3. Human trials: The results of human trials conducted so far suggest that ginger extract has only modest effects on biomarkers of cell proliferation, apoptosis, and differentiation, as well as on arachidonic acid metabolism, in “normal” colonic tissues when administered at a dose of 2 g/day. If found to be well tolerated, the higher doses of the extract should be evaluated. In addition, it seems possible that the evaluation of chemoprevention agents in normal-appearing colonic epithelium collected from either “normal” individuals or from individuals at high-risk for colon cancer may not reveal effects that these agents could exert on premalignant and malignant colon. The expression levels of target genes in normal colon may not be high enough to be altered significantly by chemoprevention agents, particularly at doses that elicit little or no toxicity for the colon. In that regard, in another chemoprevention trial involving subjects at high-risk for colorectal cancer, Fedirko and colleagues (41) treated 92 men and women with at least one pathology-confirmed colorectal adenoma with 2.0 g/day of calcium or 800 IU/day of vitamin D₃ alone and in combination, versus placebo over 6 months. They examined the effects of these treatments on biomarkers of apoptosis and found that Bax expression along the full length of the crypts increased significantly (56%, P = 0.02) in the vitamin D group and nonsignificantly (33%) in both the calcium (P = 0.31) and calcium plus vitamin D (P = 0.36) groups relative to the placebo group. Similar to the results of Citronberg and colleagues (6), the vitamin D effect was more pronounced in the top differentiation zone of the crypts than in the bottom proliferative zone. There were no significant treatment effects on Bcl-2 expression. These results suggest that, similar to ginger extract, the treatment effects of calcium and vitamin D on normal human colon are minimal and that studies of the effects of these agents directly on premalignant tissues (e.g., rectal polyps in FAP patients or, perhaps, ulcerative colitis) or on colorectal cancer tissues before surgery (42) may be more informative.

> [WORK TO BE COMPLETED]: Pick up the passage on colon cancer chemoprevention trials after its last sentence and continue writing it.

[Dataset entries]
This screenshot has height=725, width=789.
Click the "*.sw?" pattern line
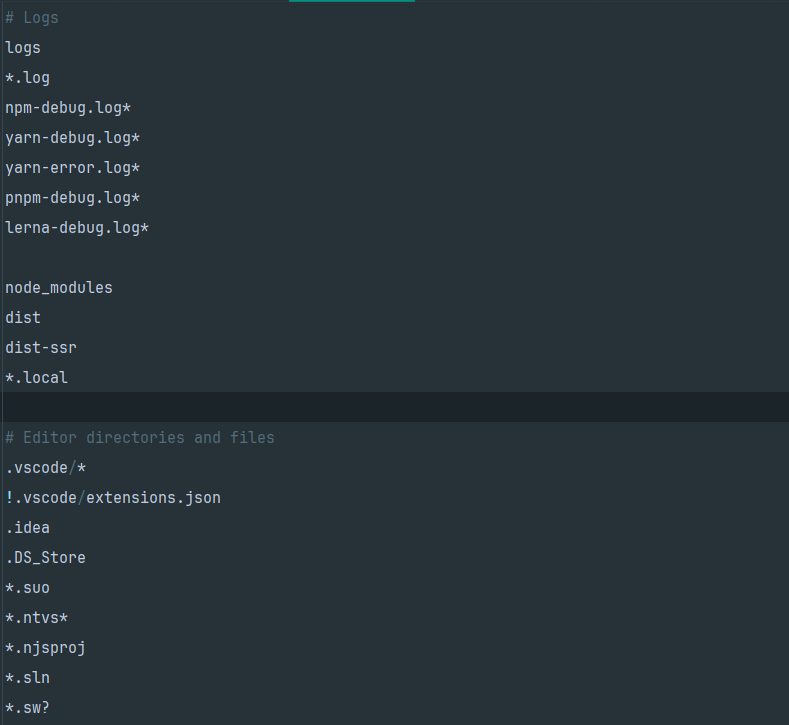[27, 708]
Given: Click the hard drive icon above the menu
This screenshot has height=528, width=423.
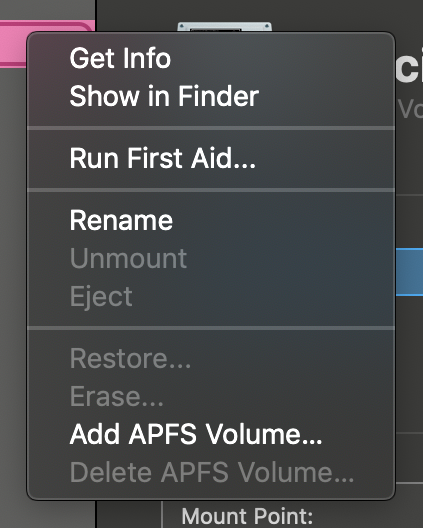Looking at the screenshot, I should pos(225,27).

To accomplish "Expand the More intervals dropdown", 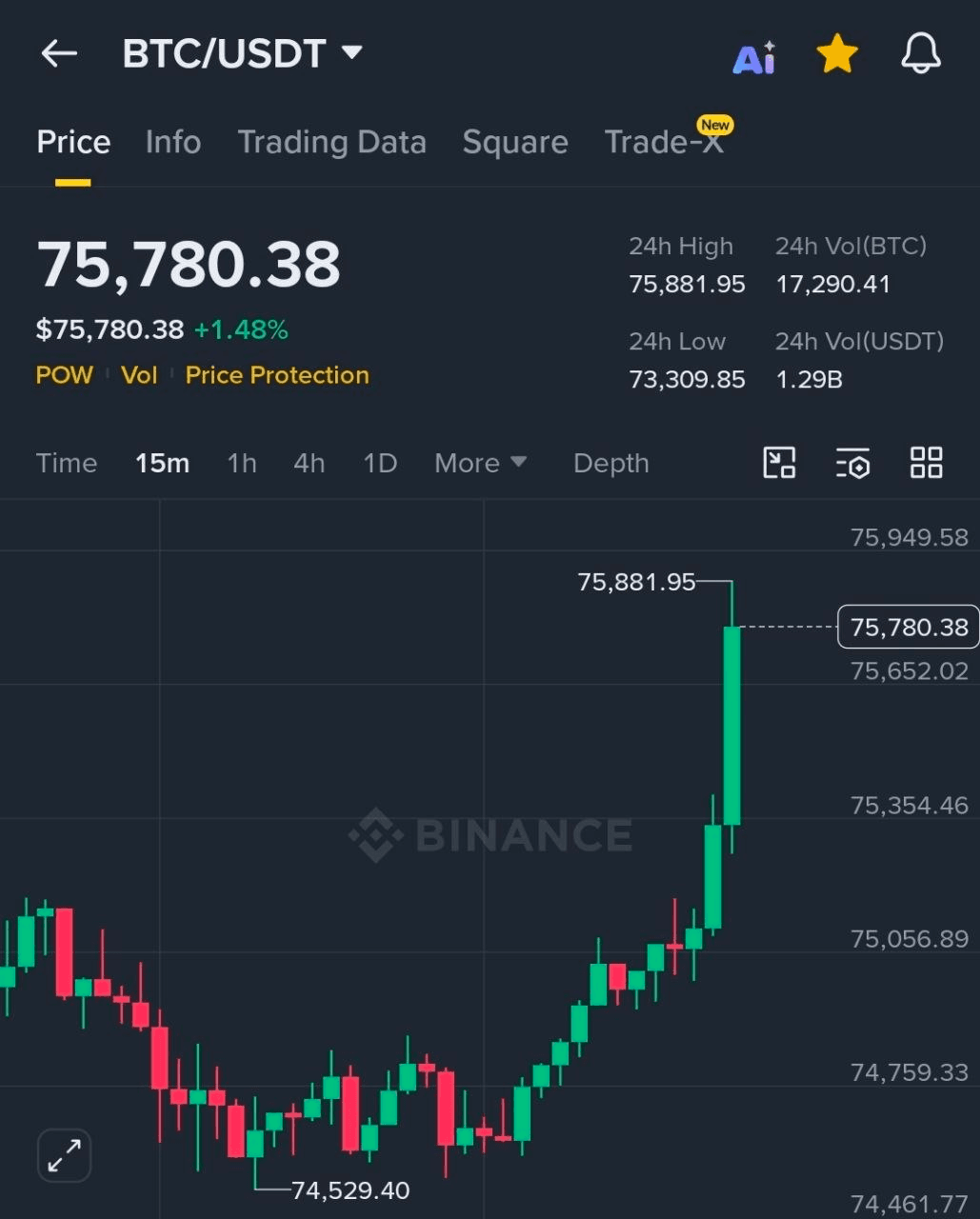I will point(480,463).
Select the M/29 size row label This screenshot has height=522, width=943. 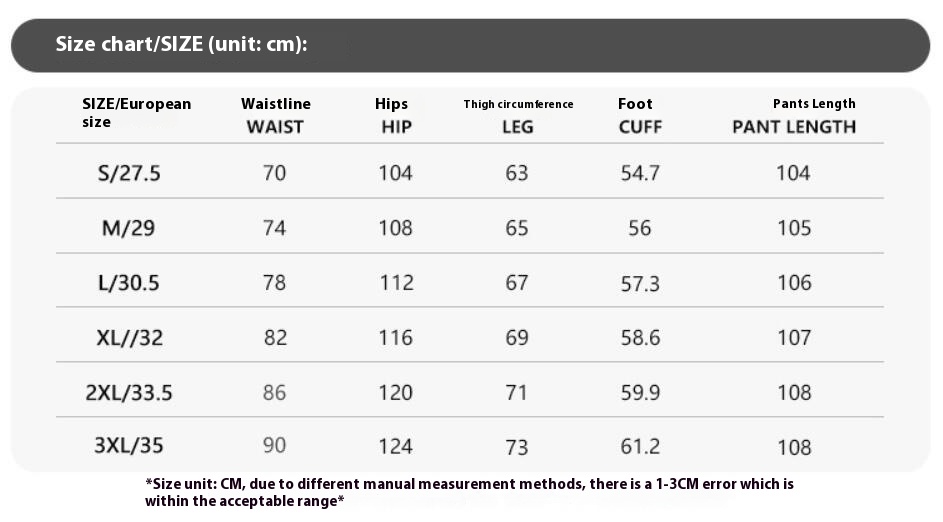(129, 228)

> [RESULT]:
In summary, ginger has a long history of medicinal use in humans and, for many reasons, is an attractive agent for chemoprevention. Preclinical studies have shown its ability to reduce tumorigenesis in several organ sites and to protectively modulate multiple genes associated with cancer development. With respect to the colon, however, it seems prudent to more fully evaluate ginger for its effectiveness in inhibiting tumor progression and determining mechanisms of action in rodent models, including models of hereditary colon cancer. Pharmacokinetic studies to examine the tissue distribution on ginger components in the differentiation and proliferative zones of colonic crypts are also warranted. Finally, consideration should be given to the examination of the effects of ginger on premalignant human colon or perhaps on tissues from individuals with inflammatory bowel disease who are known to be at high risk for colon cancer.

No potential conflicts of interest were disclosed.